(21)祝杯


 ドアを開けると皆の視線があたしに降り注いだ。
 「これ、変じゃないか?」
 馴れないドレスの裾を振ってみせる。
 「わおっ!!リン。綺麗。見違えるよ♪」
 かろうじてニキが応じてくれたが、アーサー、リョウ、ロンの三人は声も出せずにいた。
 少しの間を置いて
 「お、女の子は化粧ひとつで、こうも変われるものなのですね♪」
 とロンが口を開いた。
 「何れにせよ、元が良いからね。磨けば磨いただけの事はあるよ。」
 「ああ、リン。綺麗だよ。」
 とリョウ、アーサーと続いた。
 あたしはロンとリョウを睨みつける。
 「何であんた逹は素直じゃないの?どんな気持ちであたしがこんな格好していると思ってるの?」
 コルセットはきついし、踵の高い靴は歩き辛い。
 お化粧で顔は突っ張るし、口紅からは変な味しかしない。
 唯一、アーサーが「綺麗」って言ってくれた事で気分が落ち着いた。
 「じゃあ、テーブルに着こうか♪」
 アーサーの声で皆が行動を開始する。
 動き辛いあたしをアーサーがエスコートしてくれた。
 
 「では、今回のクエストの成功に乾杯♪」
 とアーサーの音頭で祝杯が空けられ、豪華な晩餐が始まった。
 男逹はこれでもかというくらい、豪快に料理を胃袋に放り込んでいった。
 「無理しないで、美味しい所だけ摘まんでいけば良いよ♪」
 とアーサーに言われたが、身体の締め付けが厳しく、あっという間に食べれなくなってしまった。

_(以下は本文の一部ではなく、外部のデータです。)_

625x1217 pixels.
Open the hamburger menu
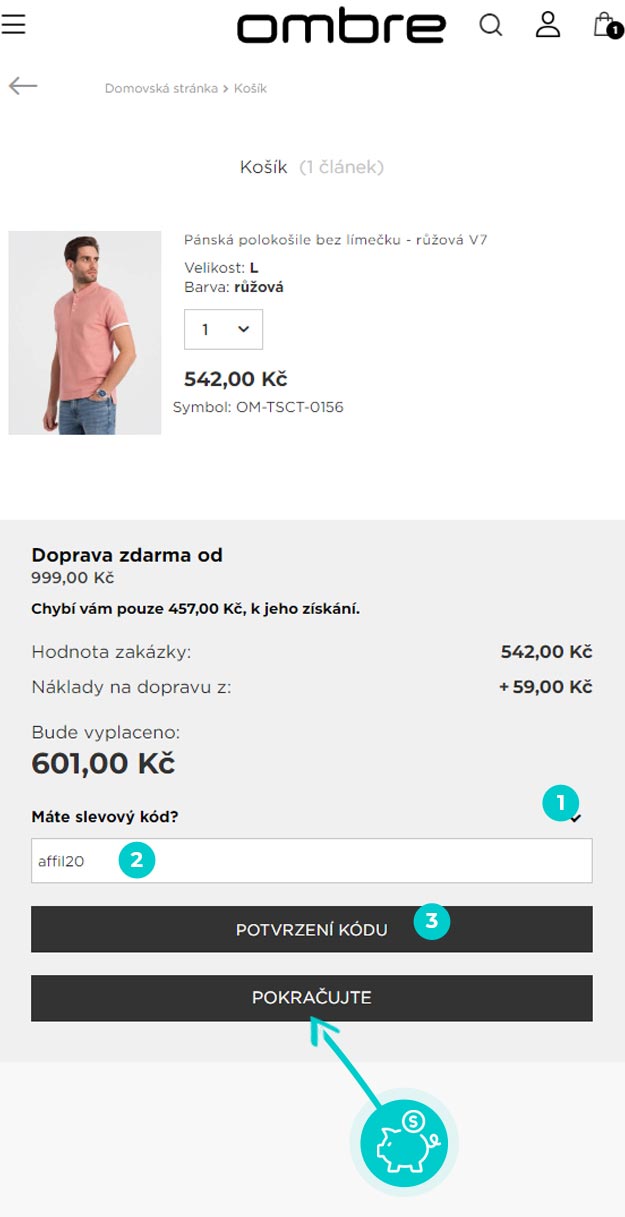[x=13, y=24]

 リョウとニキのバカ騒ぎに興じながら、アーサーを何度となく見てしまう。
 彼の笑顔を見る度に、心が休まるのを感じる。
 
 気が付くと、あたしはカウチに寝かされていた。
 「酔いが廻ったようですね♪」
 アーサーが隣にいてくれた。
 「酔い冷ましにバルコニーに行きませんか?」
 あたしは「ええ。」と応え、アーサーに手を取られて立ち上がった。
 
 そこには満天の星空が広がっていた。
 「綺麗…♪」
 思わず呟いてしまう。
 そんなあたしにアーサーがそっとガウンを掛けてくれた。
 「ぁ…、ありがとう…」
 振り向くとアーサーの目に輝く星が映り込んでいた。
 「アーサー…」
 「リン…」
 彼の手があたしの背中に廻っていた。
 あたしはアーサーに顔を向けたまま、ゆっくりと瞼を閉じた。
 あたしを抱くアーサーの腕に力が入る。
 唇が合わさるとともに、二人の身体が密着する。
 あたしも腕をアーサーの腰に回し、抱き締めた。